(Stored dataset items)
....

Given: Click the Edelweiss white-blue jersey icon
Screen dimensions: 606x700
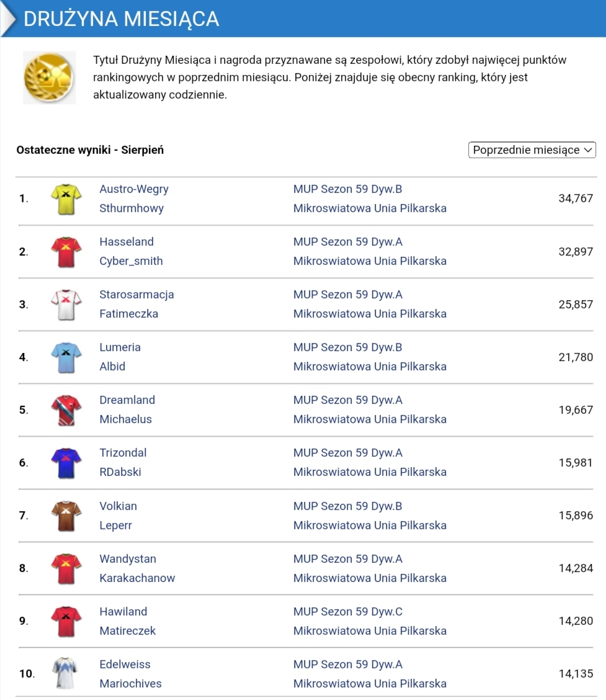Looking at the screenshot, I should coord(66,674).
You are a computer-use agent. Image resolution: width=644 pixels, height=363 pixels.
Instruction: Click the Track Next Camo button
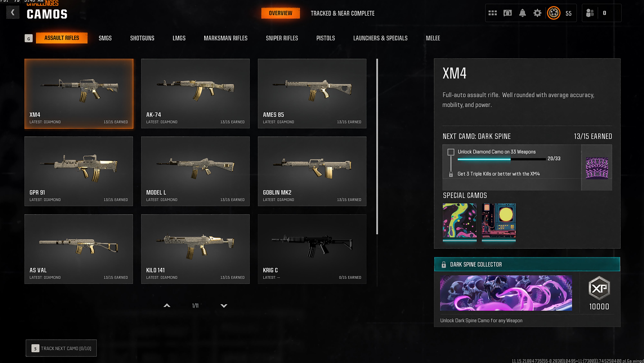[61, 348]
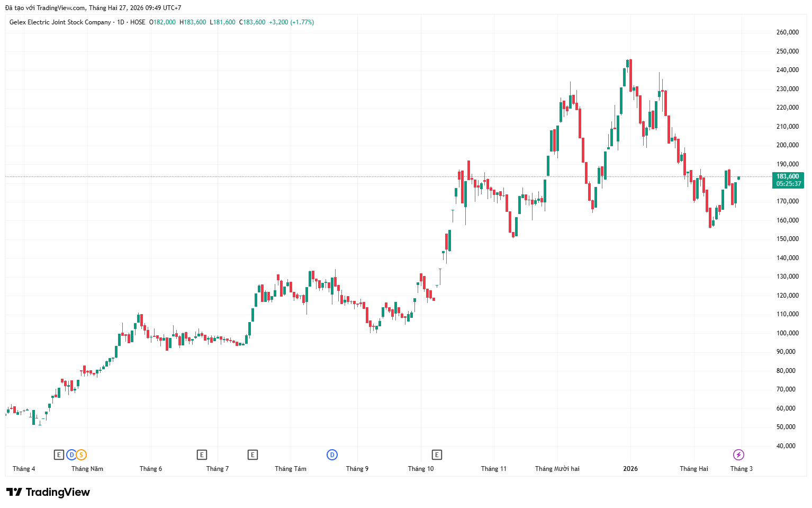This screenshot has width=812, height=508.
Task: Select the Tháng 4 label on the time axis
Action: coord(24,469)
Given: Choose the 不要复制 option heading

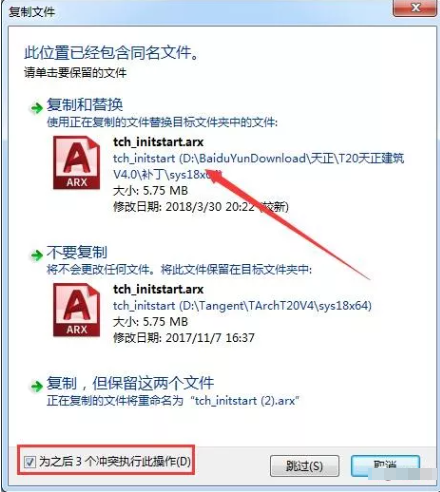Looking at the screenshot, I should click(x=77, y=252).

....

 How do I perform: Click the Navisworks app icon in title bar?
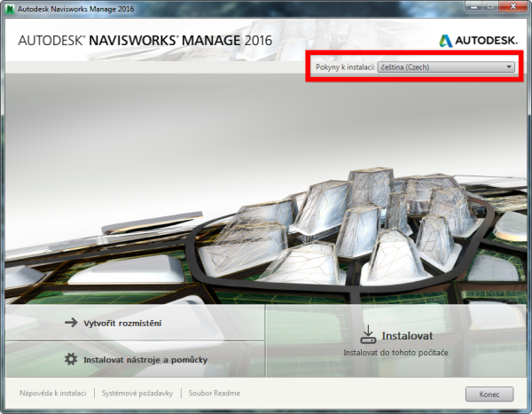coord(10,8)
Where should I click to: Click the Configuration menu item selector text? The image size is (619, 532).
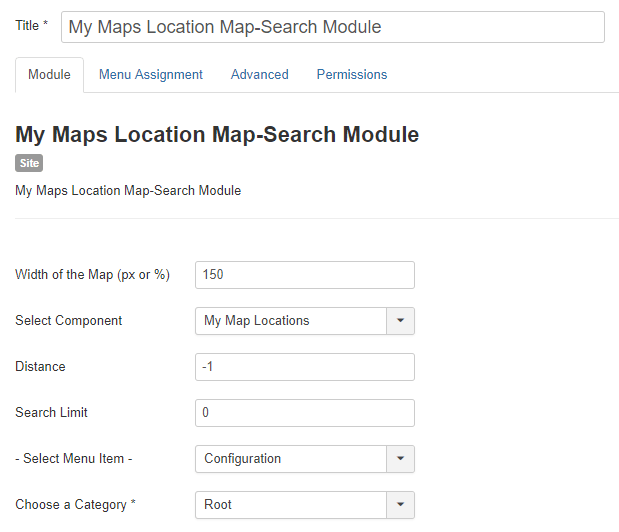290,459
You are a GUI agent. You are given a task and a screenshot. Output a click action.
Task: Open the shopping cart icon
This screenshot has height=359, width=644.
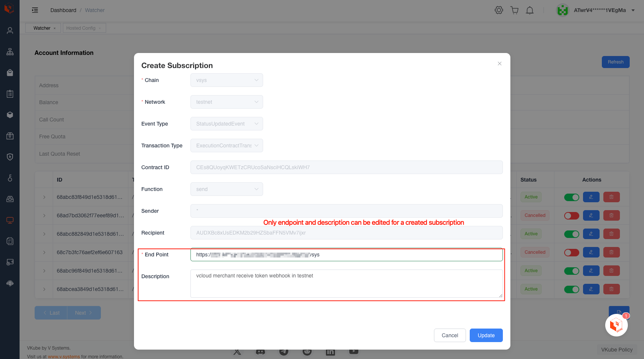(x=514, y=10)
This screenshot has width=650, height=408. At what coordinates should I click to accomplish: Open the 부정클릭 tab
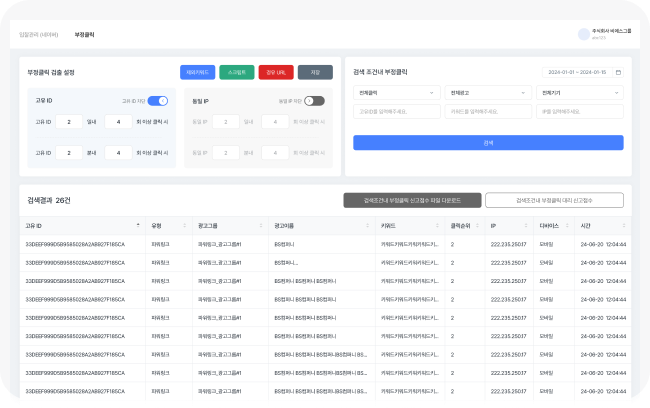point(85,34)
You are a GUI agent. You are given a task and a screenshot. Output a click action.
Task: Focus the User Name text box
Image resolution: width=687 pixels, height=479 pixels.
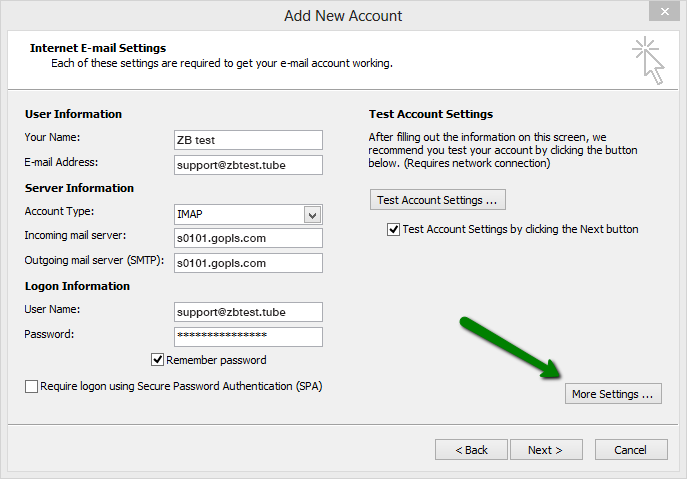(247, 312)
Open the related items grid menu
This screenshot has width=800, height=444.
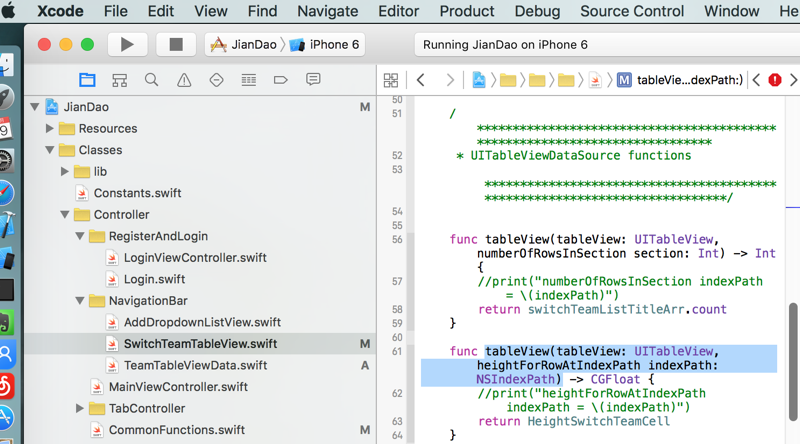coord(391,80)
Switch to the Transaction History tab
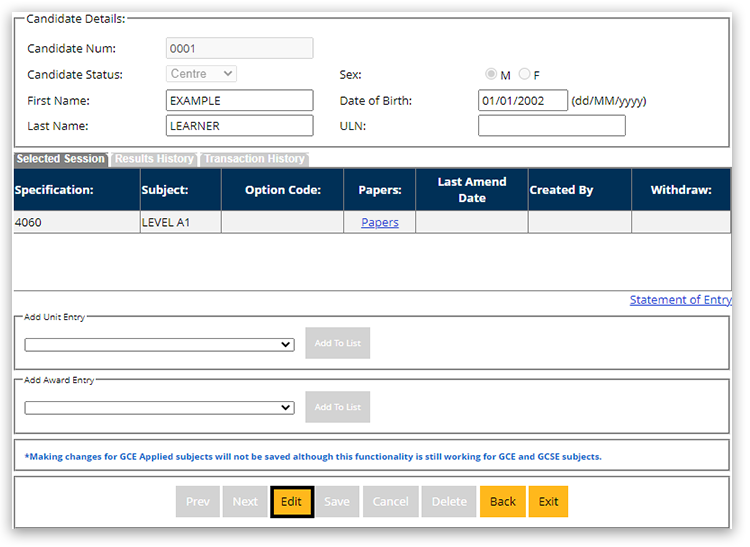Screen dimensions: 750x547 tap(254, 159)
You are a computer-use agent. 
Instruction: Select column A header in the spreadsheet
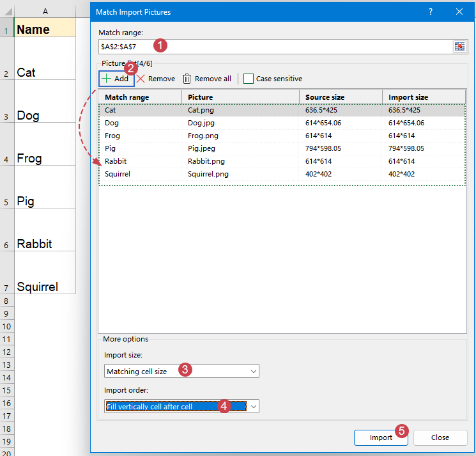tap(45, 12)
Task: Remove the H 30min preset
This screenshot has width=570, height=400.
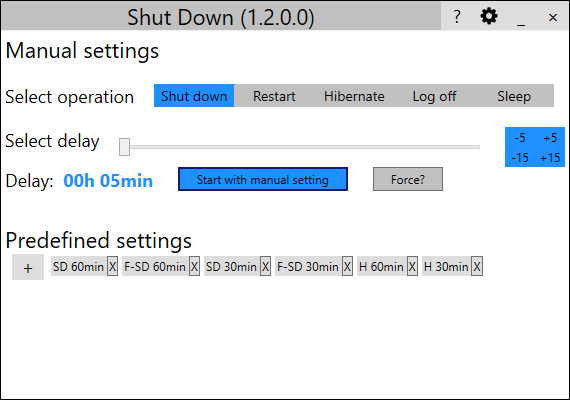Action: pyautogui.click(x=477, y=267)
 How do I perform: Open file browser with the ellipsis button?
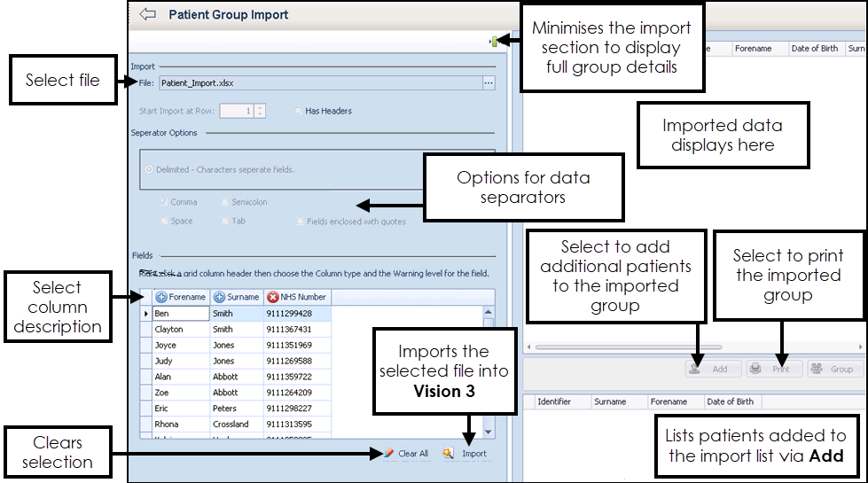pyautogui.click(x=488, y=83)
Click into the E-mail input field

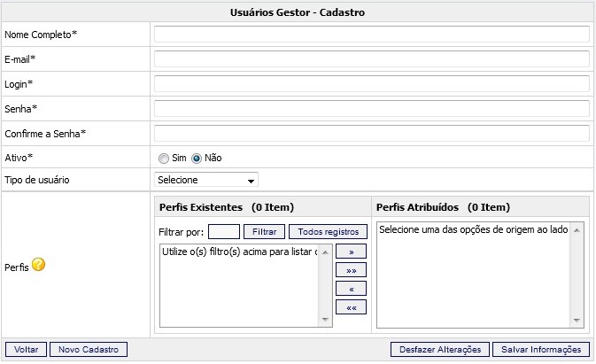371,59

....

* **What you should do**:
Give exactly the lines above that run from the line with "Given: Click the" to the line with "You are a computer-use agent. Image", both included, leaving every picture out.

* **Exercise result**:
Given: Click the Edelweiss white-blue jersey icon
Screen dimensions: 606x700
Looking at the screenshot, I should coord(66,674).
You are a computer-use agent. Image resolution: width=644 pixels, height=363 pixels.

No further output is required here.